Sayın milletvekilleri, Türkiye Cumhuriyeti Anayasası'nın 50'nci maddesi açık ve kesindir: "Dinlenmek, çalışanların hakkıdır." 4857 sayılı İş Kanunu'na tabi iş yerlerinde kanunun 46'ncı maddesine göre hafta tatili düzenlenmektedir. Haftalık çalışma süresi kırk beş saati tamamlayan işçinin takip eden 7'nci günde kesintisiz en az yirmi dört saat dinlenmesi emredilmektedir. Bu hüküm, çalışanların beden ve ruh sağlıklarının korunmasını, iş gücünü, aile bütünlüğünü ve sosyal devletin temel değerlerini koruma amacı taşımaktadır. Oysa, teklif maddesiyle haftalık kırk beş saatlik çalışma süresini tamamlayan işçiye tanınan haftalık kesintisiz yirmi dört saatlik tatil hakkı, on günlük çalışma periyotları içerisinde ertelenebilir bir hâle getirilmektedir. Bir başka ifadeyle, altı gün çalışan 7'nci gün dinlenmesi gereken işçi, bu düzenlemeyle on gün üst üste çalıştırılabilecek 11'inci gün dinlenmesine izin verilebilecektir. Bu durum yalnızca fiziki yorgunluğa değil, psikolojik tükenmişliğe, aile yaşamının ihlaline, sendikasızlaştırmaya, yoksulluğa, emeğin değersizleştirilmesine ve iş kazalarının artmasına da zemin hazırlayacaktır. Hem bir yandan "Aile Yılı" ilan edeceksiniz hem de ailelerin bir araya geleceği bir pazar gününü de ortadan kaldırmaya çalışacaksınız. (CHP ve İYİ Parti sıralarından alkışlar)

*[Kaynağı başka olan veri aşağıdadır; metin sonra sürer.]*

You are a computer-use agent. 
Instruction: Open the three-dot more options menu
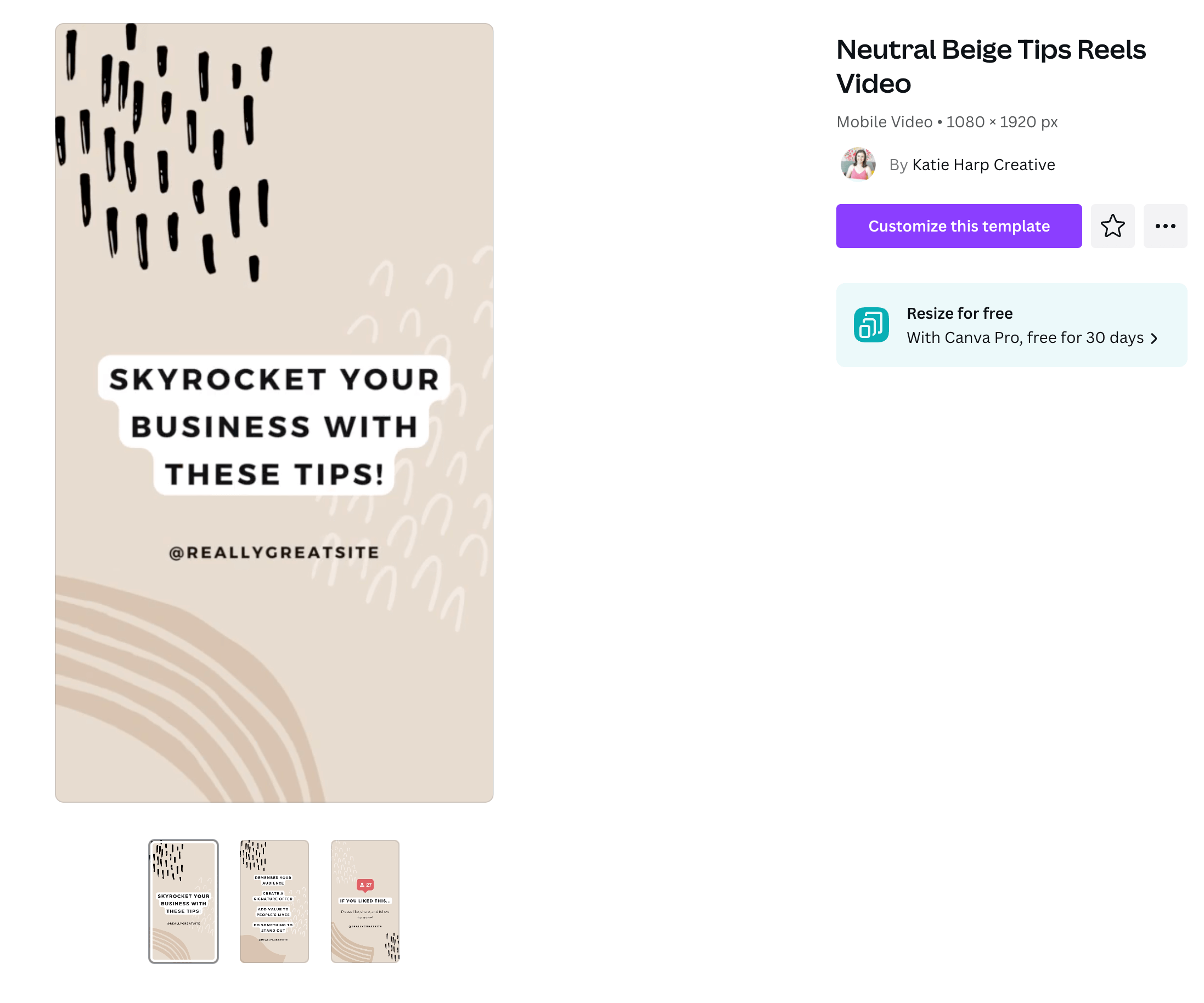pos(1165,226)
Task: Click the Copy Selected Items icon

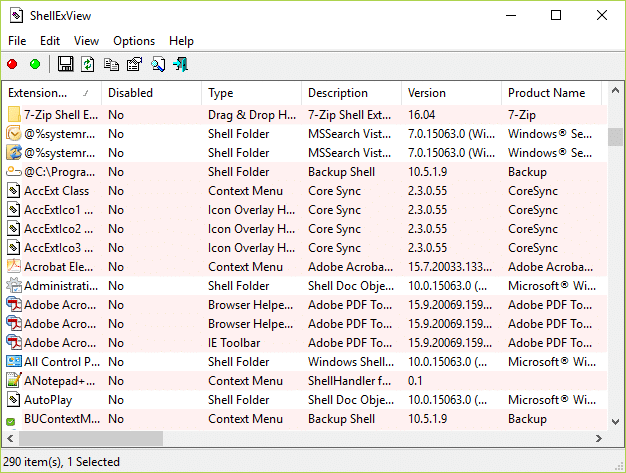Action: click(111, 65)
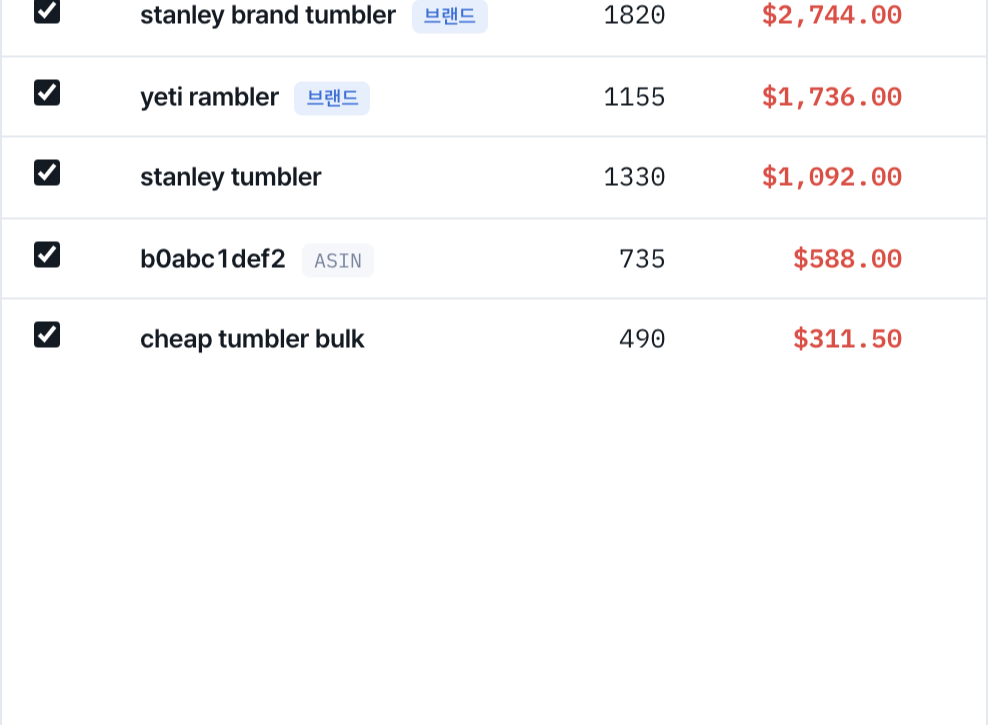Image resolution: width=988 pixels, height=725 pixels.
Task: Click the $311.50 amount
Action: tap(847, 339)
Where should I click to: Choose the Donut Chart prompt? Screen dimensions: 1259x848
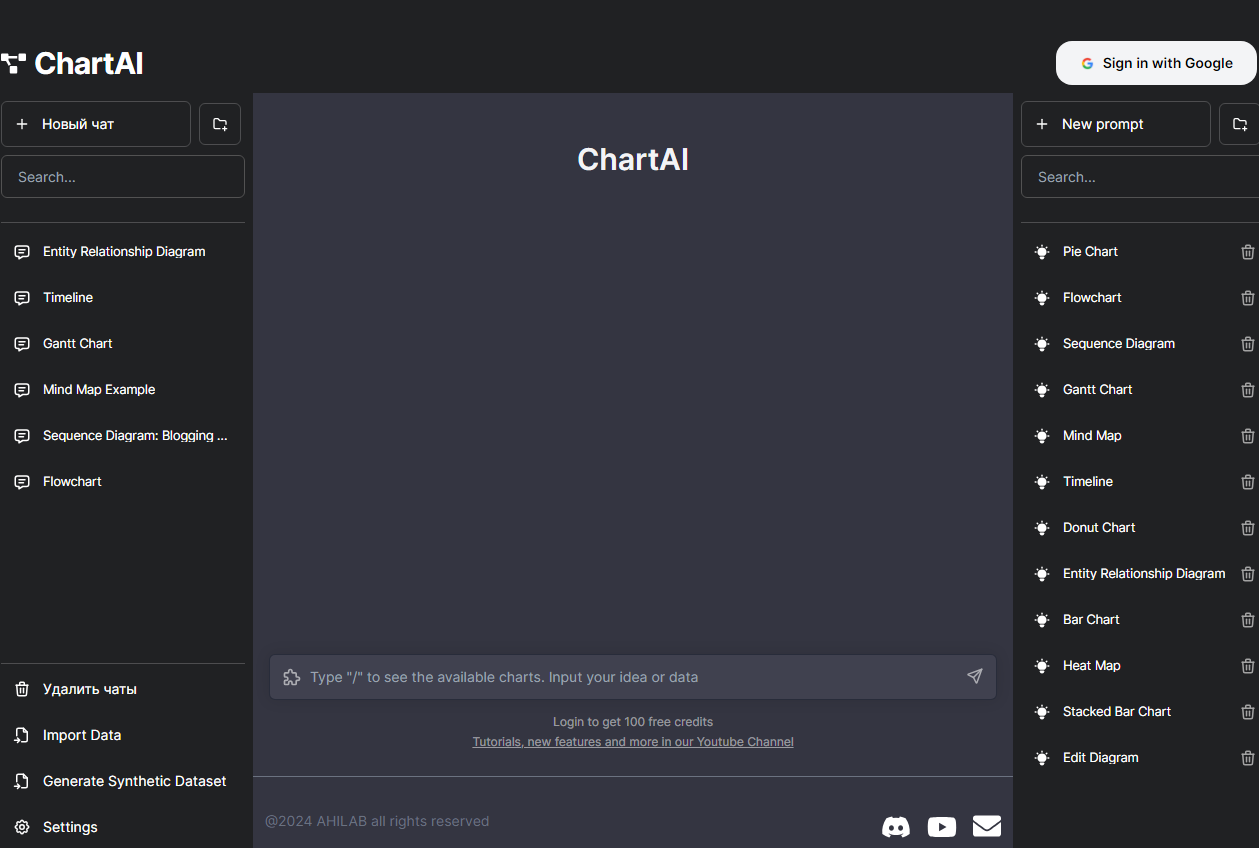click(x=1099, y=528)
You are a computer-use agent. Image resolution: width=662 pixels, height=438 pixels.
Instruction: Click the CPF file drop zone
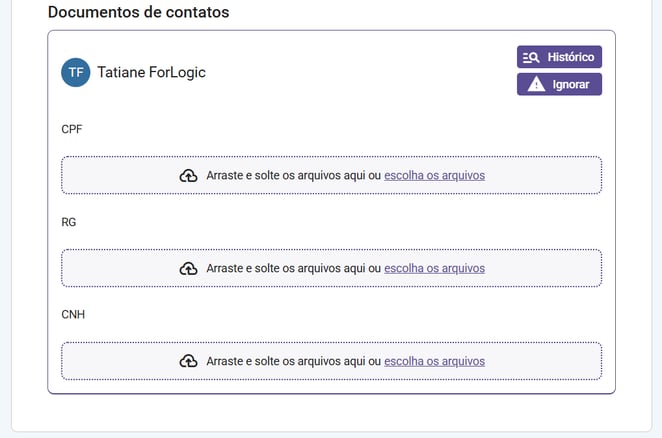click(x=331, y=175)
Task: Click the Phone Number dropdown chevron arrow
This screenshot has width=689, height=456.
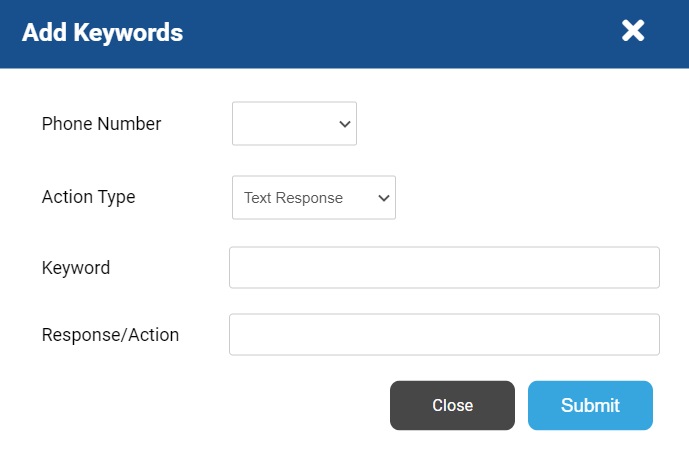Action: click(345, 124)
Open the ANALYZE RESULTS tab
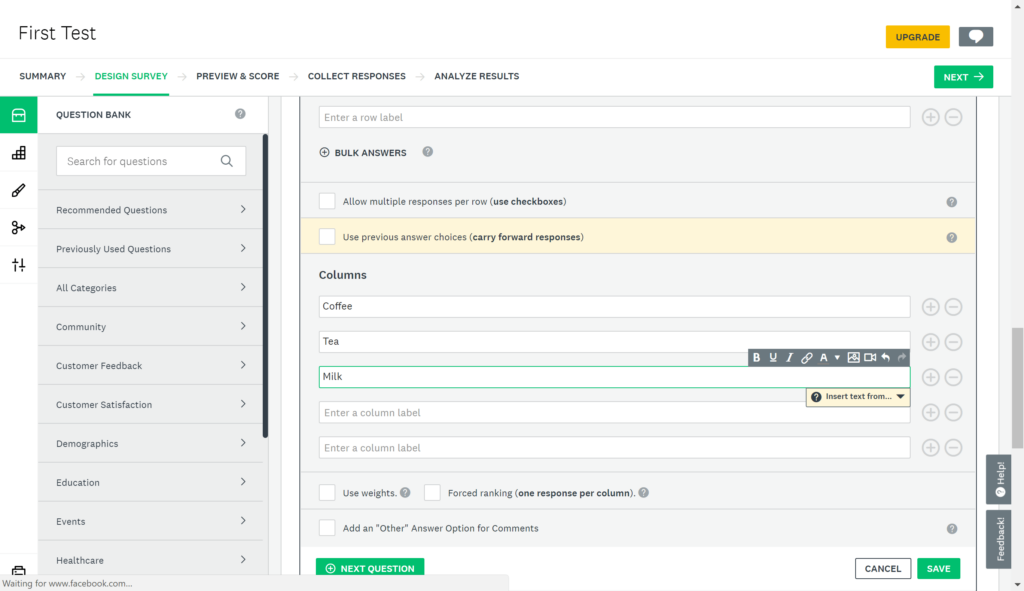 (x=476, y=76)
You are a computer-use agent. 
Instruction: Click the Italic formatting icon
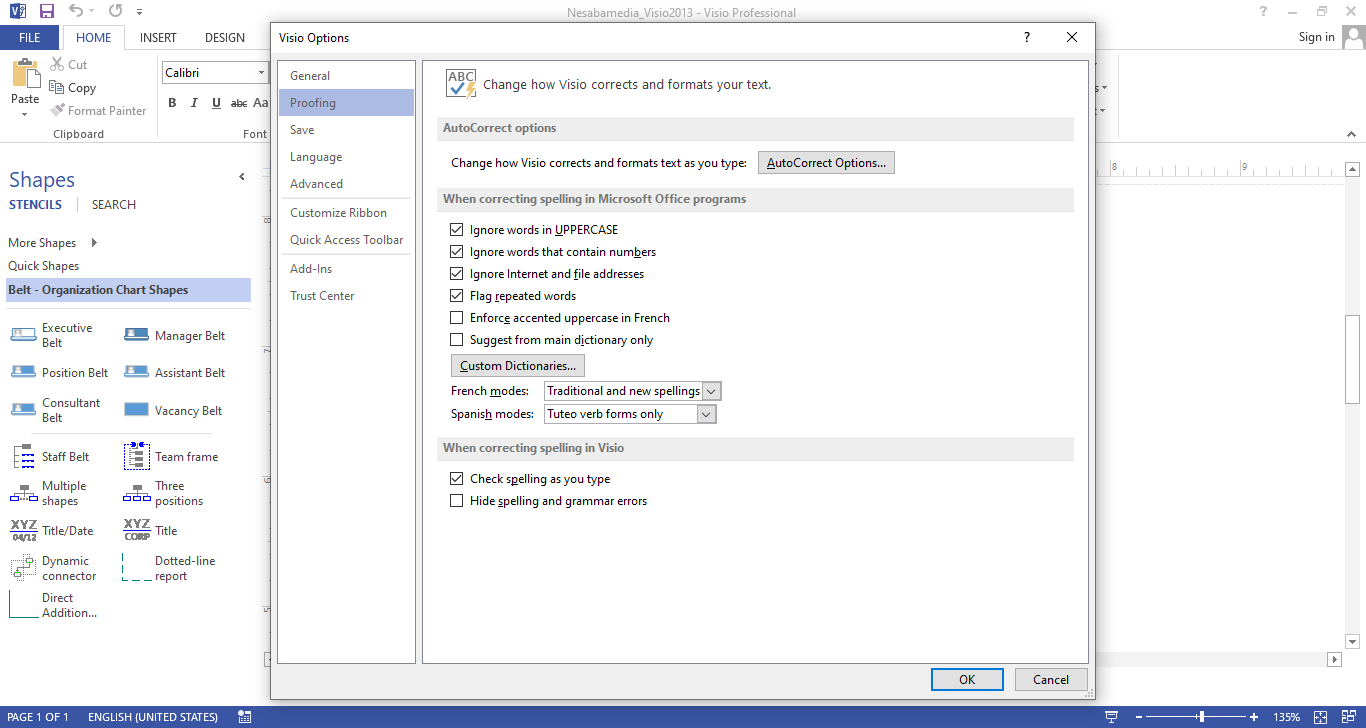(x=193, y=103)
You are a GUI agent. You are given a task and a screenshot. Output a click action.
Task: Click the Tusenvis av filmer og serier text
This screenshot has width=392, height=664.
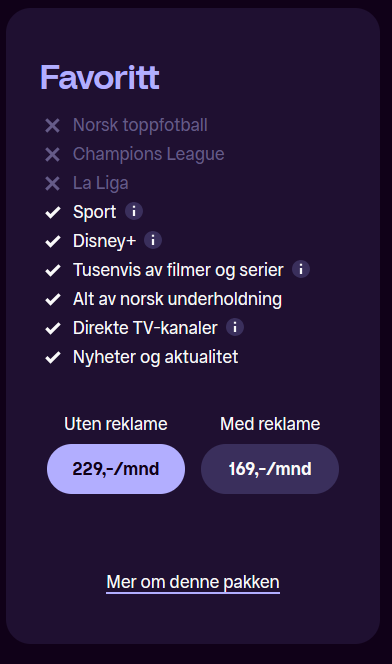click(x=178, y=270)
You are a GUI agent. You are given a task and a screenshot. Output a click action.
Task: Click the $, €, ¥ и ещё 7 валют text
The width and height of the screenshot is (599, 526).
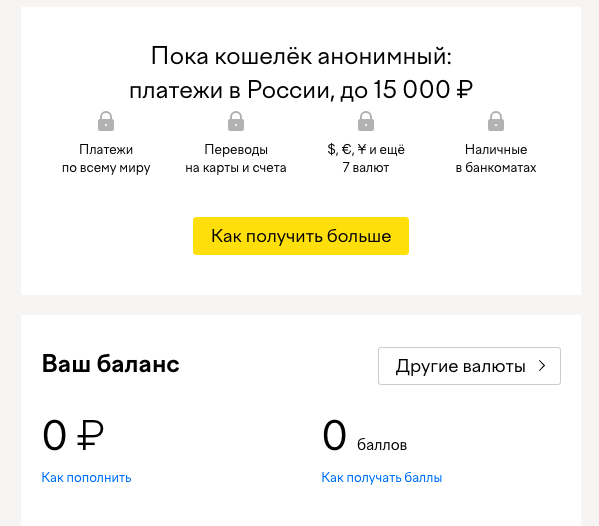click(x=366, y=159)
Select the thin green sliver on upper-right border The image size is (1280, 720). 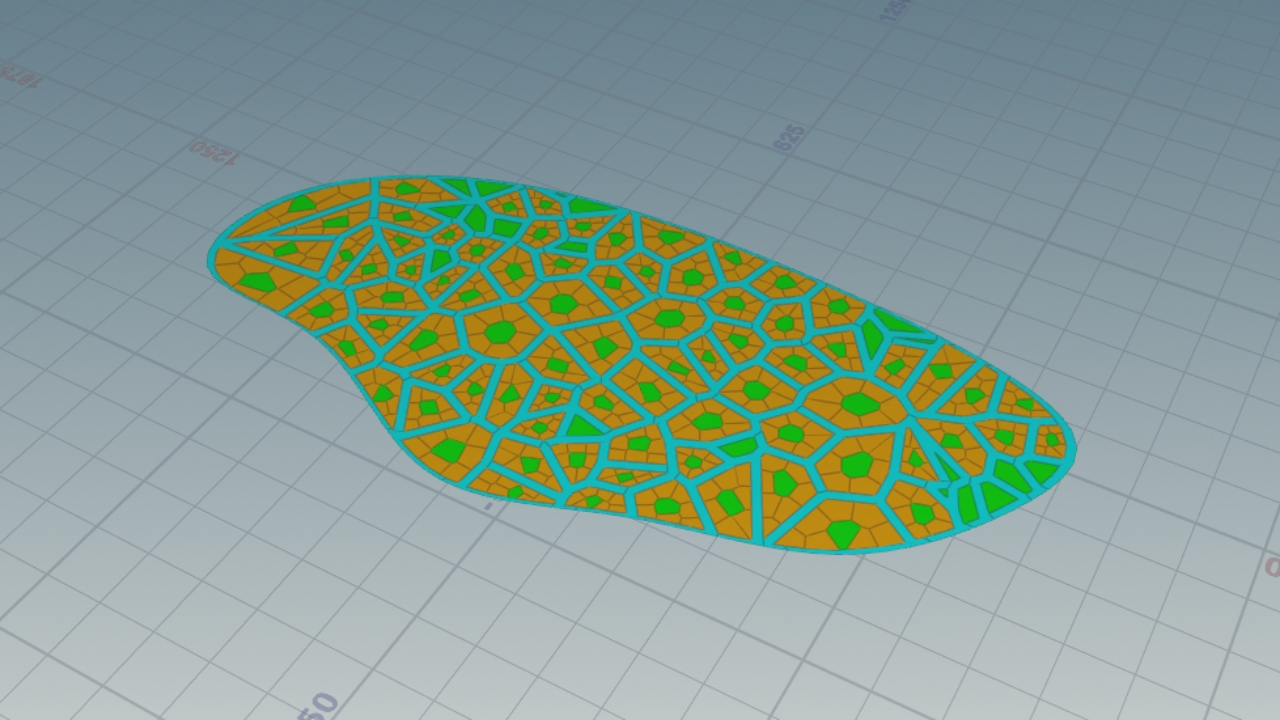click(897, 322)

Teklifteki kölelik düzenini gizlemek için teklif metninde geçen "yazılı talep" ve "onay" ibaresiyle işverenin talepleri doğrultusunda bir onay mekanizması kurulmakta, işçinin bu haktan fiilen vazgeçmesi mümkün hâle getirilmektedir. Ancak çok iyi bilmekteyiz ki işçi ile işveren arasında gerçek bir eşitlikten bahsetmek olanaklı değildir. Bu onay, özgür iradeyle değil, işini kaybetme korkusuyla dolaylı baskı altında verilen bir muvafakat hâline dönüşecektir. Siz "onay" adı altında işverenin teklifini işçiye dikte ettireceği ve iş hayatını bozacak bir sistemi meşrulaştırmak istemektesiniz. Bu yönüyle teklif maddesi ILO'nun 14 No.lu Haftalık Dinlenme Sözleşmesi'ne, Uluslararası İnsan Hakları Sözleşmelerine ve Avrupa Sosyal Şartı'nın 2'nci maddesinde yer alan adil çalışma koşulları hakkına aykırıdır. İnsan Hakları Evrensel Bildirgesi'nin 24'üncü maddesi de herkesin dinlenme, boş zaman ve makul süreli, ücretli tatil hakkı olduğunu açıkça ifade etmektedir. Değerli milletvekilleri, bu teklif açıkça Anayasa'ya ve uluslararası sözleşmelere aykırıdır.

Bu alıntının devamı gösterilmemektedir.